▸ **Quoted passage**
+ + + +

Note also that the GC is good enough in most cases. One cannot afford to allocate on the heap per every byte, but allocating short-lived objects does not matter much until you need to do it 100K times a second.


Profiling is a life-saver. I used a SlimTune profiler this time. My first discovery was that using System.Collections.Specialized.NameValueCollection for headers is really expensive. It spends a lot of time computing case-insensitive hash values for the header keys. What a bother, especially when the application does not look into the headers. I settled for queuing the headers instead and exposing them as a sequence.

The profiler helps to spend your time effectively - optimizing what really matters.

Specifics of HTTP Request Parsing

The problem is rather simple: HTTP requests keep arriving and need to be parsed and forwarded to the responder thread. In the keep-alive scenario many requests arrive on the same socket. If there is pipelining, they all come at once.

+ + + +

▸ **Entries provided**
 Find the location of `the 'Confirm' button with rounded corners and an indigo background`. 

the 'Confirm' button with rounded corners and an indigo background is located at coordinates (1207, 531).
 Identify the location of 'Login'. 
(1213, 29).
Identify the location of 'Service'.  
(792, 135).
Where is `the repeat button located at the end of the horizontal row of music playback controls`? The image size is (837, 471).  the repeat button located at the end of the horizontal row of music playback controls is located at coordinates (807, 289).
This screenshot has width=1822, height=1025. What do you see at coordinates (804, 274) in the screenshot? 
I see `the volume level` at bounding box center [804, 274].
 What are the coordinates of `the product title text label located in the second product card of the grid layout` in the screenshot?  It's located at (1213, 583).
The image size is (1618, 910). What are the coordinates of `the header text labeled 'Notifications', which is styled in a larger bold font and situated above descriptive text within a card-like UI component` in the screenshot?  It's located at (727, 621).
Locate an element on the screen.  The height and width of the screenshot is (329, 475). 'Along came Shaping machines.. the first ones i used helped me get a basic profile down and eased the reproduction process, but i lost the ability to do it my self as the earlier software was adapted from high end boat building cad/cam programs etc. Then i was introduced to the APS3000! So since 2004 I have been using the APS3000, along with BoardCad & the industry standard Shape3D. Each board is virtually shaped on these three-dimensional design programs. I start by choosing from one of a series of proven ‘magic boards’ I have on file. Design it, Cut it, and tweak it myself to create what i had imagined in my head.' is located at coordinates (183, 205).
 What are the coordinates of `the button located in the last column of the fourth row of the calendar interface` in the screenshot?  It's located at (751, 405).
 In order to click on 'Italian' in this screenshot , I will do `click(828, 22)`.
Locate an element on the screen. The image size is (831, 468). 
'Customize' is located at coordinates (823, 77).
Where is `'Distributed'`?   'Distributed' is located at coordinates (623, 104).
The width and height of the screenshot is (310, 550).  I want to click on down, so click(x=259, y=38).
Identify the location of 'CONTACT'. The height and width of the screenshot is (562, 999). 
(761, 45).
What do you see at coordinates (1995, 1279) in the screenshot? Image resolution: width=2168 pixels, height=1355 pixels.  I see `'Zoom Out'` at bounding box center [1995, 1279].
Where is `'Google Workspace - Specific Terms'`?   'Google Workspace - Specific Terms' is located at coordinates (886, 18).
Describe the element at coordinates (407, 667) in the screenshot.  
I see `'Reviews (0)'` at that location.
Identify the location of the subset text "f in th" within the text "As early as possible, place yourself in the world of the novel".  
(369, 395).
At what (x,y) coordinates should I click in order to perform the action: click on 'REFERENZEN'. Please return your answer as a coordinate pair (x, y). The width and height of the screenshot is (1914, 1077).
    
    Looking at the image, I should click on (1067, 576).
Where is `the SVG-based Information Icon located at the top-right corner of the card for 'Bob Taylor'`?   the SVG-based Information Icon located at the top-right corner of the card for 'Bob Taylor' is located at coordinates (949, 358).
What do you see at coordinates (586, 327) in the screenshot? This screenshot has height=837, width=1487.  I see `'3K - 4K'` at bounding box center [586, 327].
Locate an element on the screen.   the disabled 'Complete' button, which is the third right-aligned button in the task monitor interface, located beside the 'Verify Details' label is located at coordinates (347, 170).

+ + + +

▸ **Work order 1**
List every sentence in the text on HTTP server performance that contains the word "header" or "headers".
▸ **Work order 2**
Output the text on HTTP server performance between "Profiling is a" and "come at once.", inclusive.
▸ **Work order 3**
Write the next part of the text on HTTP server performance, starting after its final sentence.

▸ **Expected output 1**
- My first discovery was that using System.Collections.Specialized.NameValueCollection for headers is really expensive.
- It spends a lot of time computing case-insensitive hash values for the header keys.
- What a bother, especially when the application does not look into the headers.
- I settled for queuing the headers instead and exposing them as a sequence.

▸ **Expected output 2**
Profiling is a life-saver. I used a SlimTune profiler this time. My first discovery was that using System.Collections.Specialized.NameValueCollection for headers is really expensive. It spends a lot of time computing case-insensitive hash values for the header keys. What a bother, especially when the application does not look into the headers. I settled for queuing the headers instead and exposing them as a sequence.

The profiler helps to spend your time effectively - optimizing what really matters.

Specifics of HTTP Request Parsing

The problem is rather simple: HTTP requests keep arriving and need to be parsed and forwarded to the responder thread. In the keep-alive scenario many requests arrive on the same socket. If there is pipelining, they all come at once.

▸ **Expected output 3**
What I wanted to solve here is parsing the requests incrementally, so that if half of a request arrives we say OK and suspend in mid-air until more data is available.

Iteratees are the general solution here. However, iteratees are allocating on the heap, and F#, unlike Haskell, does not do any program transformation magic to simplify them. For this reason it seems that it is not the ideal solution, at least on the byte level.

What I ended up doing instead with incomplete requests is re-parsing. The parsing logic is expressed over a TextReader-like interface. Parser return codes are Done, Error, or Waiting. If the parser says Waiting, I keep the data in the buffer. If it succeeds, the data is discarded. Errors cannot be recovered from.

To some extent micro-parsers can be combined without using the heap. The trick here is to use mutation to return the result on success. Since the return code is an enum, I can join parsers with `&&&`:

parseMethod r req
&&& skipChar r ' '
&&& parseUntil r ' ' &req.uri
&&& parseVersion r req
&&& parseHeaders r req

In case of an early error, parsing does not stop, but there is no reason to care since most requests are well-formed.

To work with TextReader-like interface and avoid allocation, I use a constant-space ring buffer that acts as a limited-size queue for bytes. Most servers limit the size of the request head to 8192, this is what I do as well. It provides its own TextReader that assumes ASCII encoding.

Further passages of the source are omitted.